Whitehouse’s half-hour, however—that felt like an eternity.

One of the biggest hazards when a new attorney takes over a case at the Supreme Court is the temptation to put their own stamp on the arguments. But when a case reaches the Supreme Court, you’re not allowed to raise new legal claims or argue new facts. The Supreme Court chooses which cases to hear for the impact they may have on specific legal precedents. Not only is introducing new legal claims not an option, it could actually get your case thrown out of the Court.

Whitehouse repeatedly tried raising new arguments about Palazzolo’s property during his oral arguments but learned the hard way how serious the Justices are about this rule:

Antonin Scalia

Did you reference that in your brief in opposition? I mean that might have made a big difference as to whether we wanted to take this case.

Did you make any reference to the fact that there was uncertainty as to how much additional use could be made of the property?

Sheldon Whitehouse

No, Your Honor.

Antonin Scalia

Well, it’s too late now.

Sheldon Whitehouse


Whitehouse’s arguments weren’t horrible, but they weren’t great, and they—paired with Burling’s impressive Court performance—turned a decision that could have been a win for the state into a toss-up. Now, like many close cases before the Court at that time, the decision in Palazzolo would most likely come down to Justice Anthony Kennedy’s swing vote.


Four months after Burling and Whitehouse delivered their arguments before the court, they finally learned which argument Kennedy agreed with: Burling and Palazzolo had won the case.

Palazzolo set an important property rights precedent that has been cited in hundreds of cases since. But your opinion of the decision varies depending on your worldview.

If you believe the government should have complete and unchallenged power to control what people are allowed to do with their land, then Palazzolo means more annoying restraints on government experts. Without the precedent set in Palazzolo, government agencies would have nearly unfettered power to regulate land, as long as regulations were on the books before a landowner purchased their property. Now, because of Palazzolo, regulators can’t simply run out the clock on property owners’ rights.
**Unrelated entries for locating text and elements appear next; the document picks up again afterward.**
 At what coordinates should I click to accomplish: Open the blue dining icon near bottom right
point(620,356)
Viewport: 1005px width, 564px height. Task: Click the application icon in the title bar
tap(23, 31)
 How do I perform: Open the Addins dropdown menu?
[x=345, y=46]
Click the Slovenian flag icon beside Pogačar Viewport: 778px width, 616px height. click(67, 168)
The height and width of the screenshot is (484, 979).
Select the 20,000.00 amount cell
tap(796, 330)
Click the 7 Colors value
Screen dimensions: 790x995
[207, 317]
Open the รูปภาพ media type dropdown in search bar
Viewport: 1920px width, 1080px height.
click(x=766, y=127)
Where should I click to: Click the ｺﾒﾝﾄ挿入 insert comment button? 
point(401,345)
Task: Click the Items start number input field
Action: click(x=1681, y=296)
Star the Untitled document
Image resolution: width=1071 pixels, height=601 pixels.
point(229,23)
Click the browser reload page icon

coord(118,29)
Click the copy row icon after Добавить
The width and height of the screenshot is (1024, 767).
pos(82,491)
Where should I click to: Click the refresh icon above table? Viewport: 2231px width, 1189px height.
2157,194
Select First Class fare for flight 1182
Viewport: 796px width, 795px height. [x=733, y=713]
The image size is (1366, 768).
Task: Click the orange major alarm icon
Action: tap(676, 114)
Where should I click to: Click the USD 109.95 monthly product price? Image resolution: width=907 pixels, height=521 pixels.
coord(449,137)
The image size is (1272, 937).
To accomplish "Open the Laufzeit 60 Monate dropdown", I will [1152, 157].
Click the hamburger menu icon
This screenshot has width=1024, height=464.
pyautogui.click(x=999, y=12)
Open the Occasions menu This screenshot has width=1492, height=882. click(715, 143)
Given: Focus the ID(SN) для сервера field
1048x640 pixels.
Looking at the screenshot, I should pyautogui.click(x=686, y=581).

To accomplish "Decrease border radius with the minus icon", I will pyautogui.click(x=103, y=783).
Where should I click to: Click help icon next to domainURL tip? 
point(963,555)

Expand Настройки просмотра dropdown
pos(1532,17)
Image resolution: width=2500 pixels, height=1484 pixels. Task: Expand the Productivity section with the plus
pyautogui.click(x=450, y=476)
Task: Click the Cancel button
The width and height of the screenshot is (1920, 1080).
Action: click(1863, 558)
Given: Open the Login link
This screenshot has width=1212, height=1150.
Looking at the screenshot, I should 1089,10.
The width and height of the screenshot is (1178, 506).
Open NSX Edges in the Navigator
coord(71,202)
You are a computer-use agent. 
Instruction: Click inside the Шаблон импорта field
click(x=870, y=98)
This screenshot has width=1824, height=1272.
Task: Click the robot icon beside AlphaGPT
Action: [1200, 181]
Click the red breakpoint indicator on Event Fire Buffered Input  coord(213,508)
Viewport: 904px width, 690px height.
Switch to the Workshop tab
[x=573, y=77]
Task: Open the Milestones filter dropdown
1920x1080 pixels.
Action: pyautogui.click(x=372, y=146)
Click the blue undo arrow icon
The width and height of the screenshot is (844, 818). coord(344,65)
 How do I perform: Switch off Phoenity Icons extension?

But if you believe that this country was founded on the ideal of strong property rights and protection from government overreach, then Palazzolo represents an important check on government and a powerful protection of property rights. Government might have the power to regulate private property, but it must pay property owners for any land that it takes—regardless of when it takes a property owner’s land. Palazzolo enforces that constitutional right.


After Palazzolo, Burling would continue his work as one of the country’s leading property rights attorneys and eventually lead the litigation team at PLF.

As for Whitehouse, he ultimately lost the governor’s race. But four years later, in 2006, he won the race for Senate, where he’s served ever since.

Only Senator Whitehouse can explain why he’s been obsessed with public interest law for all these years. Maybe he truthfully believes that evil “dark money” is behind every public interest law firm fighting for property rights, freedom of speech, and other individual liberties.

Or maybe, in Sheldon Whitehouse’s mind, if he makes public interest law firms like PLF look bad enough, losing to us all those years ago won’t look so bad.